This case — where a manager revealed a staffer’s mental illness to her colleagues — reveals a lot about when employees do and don’t have privacy in the workplace.
A female employee worked in the Real Estate Title Department for Yum! Brands, the parent company of Pizza Hut, Taco Bell and a number of other food franchises.
The staffer also suffered from bipolar disorder. She took medication to treat it, but it wasn’t always successful, and she occasionally missed work due to the side effects.
After one such absence, the employee returned to work to find that her manager had told everyone that the worker had bipolar disorder.
The staff member then claimed that her co-workers began to shun her. One even asked her if she was going to “go postal.”
She was fired soon after.
Does it have to be in writing to be a privacy violation?
The employee sued, claiming “invasion of privacy by public disclosure of private facts.”
The company argued that cases claiming “invasion of privacy by public disclosure of private facts” hinged on the need for the disclosure to be in writing, not by word of mouth.

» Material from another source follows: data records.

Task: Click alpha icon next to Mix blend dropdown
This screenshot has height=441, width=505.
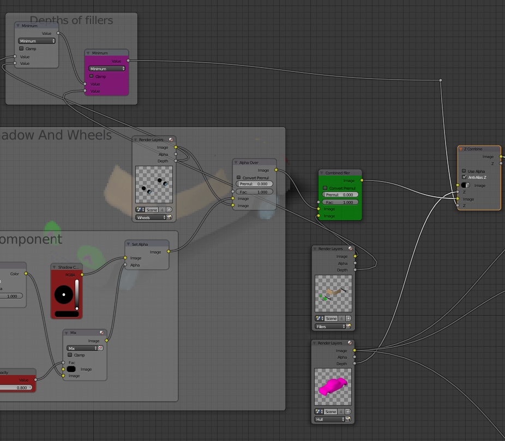Action: click(x=100, y=348)
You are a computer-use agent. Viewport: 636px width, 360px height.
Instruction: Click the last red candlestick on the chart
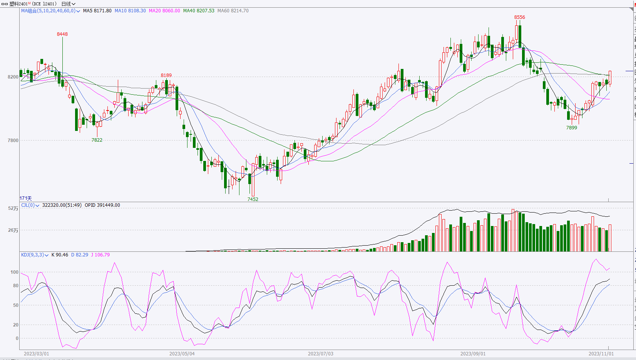pos(610,78)
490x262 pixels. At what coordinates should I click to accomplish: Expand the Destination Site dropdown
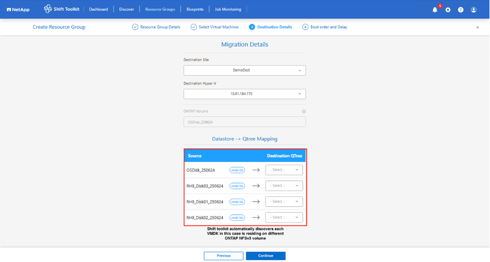tap(244, 70)
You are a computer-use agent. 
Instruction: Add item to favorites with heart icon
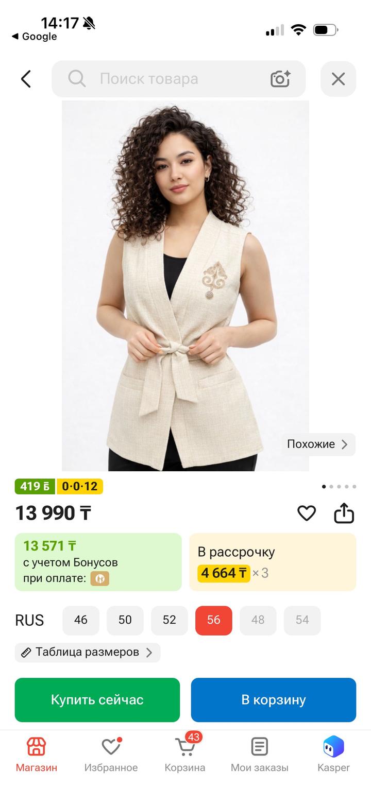(307, 513)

The district court bought the argument (which was based on a ruling from 1931). The appeals court, however, said no way.
The court’s reason: Limiting the privacy law to only disclosures made in writing defeats the basic purpose of the law — to allow people to control the kind of info about themselves that’s made available to the public.
All the ways to violate privacy
So where does employee privacy in the workplace come into play here?

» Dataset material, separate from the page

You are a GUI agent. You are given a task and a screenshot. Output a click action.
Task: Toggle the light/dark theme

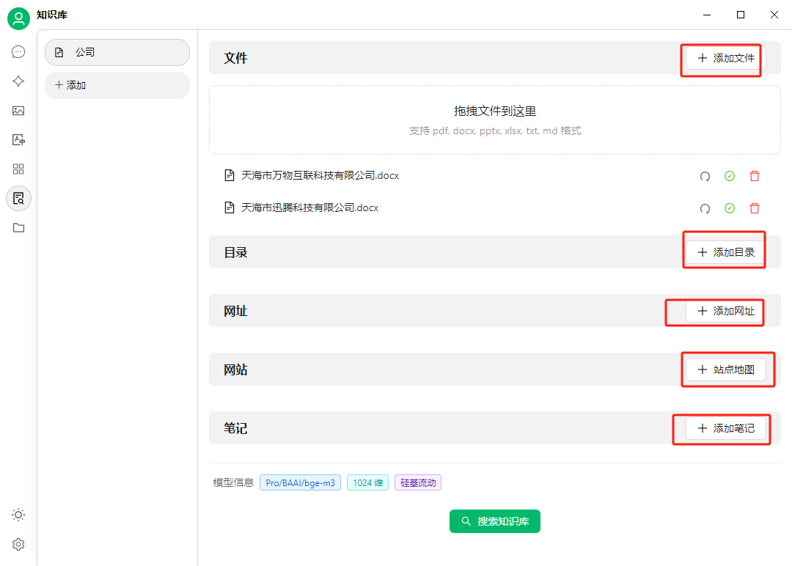click(x=18, y=515)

Barker Olmsted & Barnier attorney Christopher W. Olmsted notes that there are two types of privacy that firms should be concerned about violating. They include:
- informational privacy, or the disclosure of confidential and sensitive info, and
- autonomy privacy, which “gives employees the right to making intimate personal decisions or conduct personal activities without observation or interference.”
The ways employers can violate staff members’ privacy in the workplace is, unfortunately, rather large. They include:
- revealing medical info
- asking staff to take suspicion-less drug tests (excluding pre-hire and some random drug tests)
- disclosing reasons for firing someone to people who don’t need to know
- monitoring staff via video, audio or computer usage in areas where there’s a reasonable expectation of privacy
- searching employees and their property, and
- conducting intrusive investigations.
3 major takeaways
So what should companies do to stay on the right side of the law when it comes to employee privacy?
Olmsted advises:
“Medical information and other sensitive data about employees should be stored in a secured location with limited access. Exercise control and care when disclosing information to company representatives for a variety of legitimate business reasons, including accommodations. Fundamentally, employers should train supervisors to refrain from disclosing confidential information about employees.”